Just like Helen. Too bright for her local state school, too outspoken for her conformist parents, too big for her rural city, if she had been any less strong-willed or any less passionate about science she would never have become a scientist. And such an exclusive and demanding passion it was. Whenever she returned from one of her scientific meetings, friends would ask about the Hermitage or the Louvre or the Taj Mahal or the Rockies or, as she stared through the window of the bus, Aiken's five-star stables. But in the hot-housing of ideas and argument she would never have voluntarily absented herself before the talking stopped. The tourist attractions, she would tell her friends, would be in the same place and the same form when next she visited. But science would have moved on and she was determined not to be left behind.
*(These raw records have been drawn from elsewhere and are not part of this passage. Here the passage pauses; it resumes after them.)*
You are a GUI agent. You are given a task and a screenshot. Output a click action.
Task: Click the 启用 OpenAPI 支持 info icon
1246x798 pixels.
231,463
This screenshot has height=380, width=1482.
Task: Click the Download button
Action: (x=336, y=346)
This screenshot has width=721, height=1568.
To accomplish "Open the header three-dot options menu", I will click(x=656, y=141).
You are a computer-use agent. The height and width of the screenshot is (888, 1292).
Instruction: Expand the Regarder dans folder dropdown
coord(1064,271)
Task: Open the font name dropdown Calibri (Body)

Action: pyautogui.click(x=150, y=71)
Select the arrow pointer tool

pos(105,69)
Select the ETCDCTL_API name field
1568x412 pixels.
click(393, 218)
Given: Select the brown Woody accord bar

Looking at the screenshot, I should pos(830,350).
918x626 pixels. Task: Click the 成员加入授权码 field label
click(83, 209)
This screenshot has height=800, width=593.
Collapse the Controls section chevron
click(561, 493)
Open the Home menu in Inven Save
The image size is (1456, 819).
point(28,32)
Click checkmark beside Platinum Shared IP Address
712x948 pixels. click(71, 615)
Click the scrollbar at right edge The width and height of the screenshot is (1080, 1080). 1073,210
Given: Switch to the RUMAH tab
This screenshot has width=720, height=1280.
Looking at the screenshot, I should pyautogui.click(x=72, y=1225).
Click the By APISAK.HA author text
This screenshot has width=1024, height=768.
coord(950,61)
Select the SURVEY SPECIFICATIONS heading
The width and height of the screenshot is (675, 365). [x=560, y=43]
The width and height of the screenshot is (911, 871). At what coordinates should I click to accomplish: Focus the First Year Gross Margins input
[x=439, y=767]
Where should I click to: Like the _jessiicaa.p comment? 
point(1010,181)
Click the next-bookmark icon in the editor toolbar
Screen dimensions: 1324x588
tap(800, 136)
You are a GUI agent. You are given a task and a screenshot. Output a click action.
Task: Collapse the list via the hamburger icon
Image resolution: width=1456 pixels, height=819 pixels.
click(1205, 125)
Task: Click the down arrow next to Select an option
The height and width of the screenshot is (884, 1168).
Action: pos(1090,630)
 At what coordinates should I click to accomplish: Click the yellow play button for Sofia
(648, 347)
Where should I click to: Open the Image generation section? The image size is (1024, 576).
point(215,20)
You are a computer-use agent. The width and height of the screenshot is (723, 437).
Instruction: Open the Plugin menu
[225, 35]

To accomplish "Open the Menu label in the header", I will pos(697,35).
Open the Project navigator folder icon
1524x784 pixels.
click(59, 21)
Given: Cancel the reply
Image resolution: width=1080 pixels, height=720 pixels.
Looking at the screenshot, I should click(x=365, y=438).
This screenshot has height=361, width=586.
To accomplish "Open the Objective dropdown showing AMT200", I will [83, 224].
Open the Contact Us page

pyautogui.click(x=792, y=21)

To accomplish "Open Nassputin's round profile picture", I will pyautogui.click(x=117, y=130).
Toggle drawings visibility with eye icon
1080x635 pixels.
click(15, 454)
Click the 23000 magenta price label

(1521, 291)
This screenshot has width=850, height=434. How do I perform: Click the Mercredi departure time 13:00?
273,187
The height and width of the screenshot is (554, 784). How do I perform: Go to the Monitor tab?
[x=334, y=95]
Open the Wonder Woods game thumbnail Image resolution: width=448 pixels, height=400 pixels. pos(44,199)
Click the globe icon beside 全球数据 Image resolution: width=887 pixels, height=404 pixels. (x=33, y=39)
How could she give this up? And, more to the point, why should she? She was not living in Nazi Germany or Stalinist Russia, this was not the repressive 1930s or 1950s; the world had moved on. But had it? Had the world really changed? She stewed in the terrible question. She was not naïve, she knew of science's alliances with dictators and murderous regimes, but for most of her life she had been convinced the exceptions proved the rule: that science was essentially good and scientific progress desirable. But with science now moving so fast, and scientists
comprising only a tiny element in enterprises far too large and complex for any one person to grasp, it seemed the exceptions had become the rule. She could no longer pretend that the purposes for which she was working shared much in common with the objectives of those who paid for her work or decided its applications. Well might she love her work, but at what cost?
Lise Meitner, whose research in nuclear fission had led directly to the bombs dropped on Hiroshima and Nagasaki, never worked on any weapons project. Like Einstein she was outspoken in her belief that the vast energy released in fission should be channelled into peaceful purposes. What makes one scientist speak out and others not? And for those who do not, what is this passion for science that it could so effectively mute ethical standards and beliefs? How can it happen that you find yourself behaving in ways that in a different context you would judge as indefensible?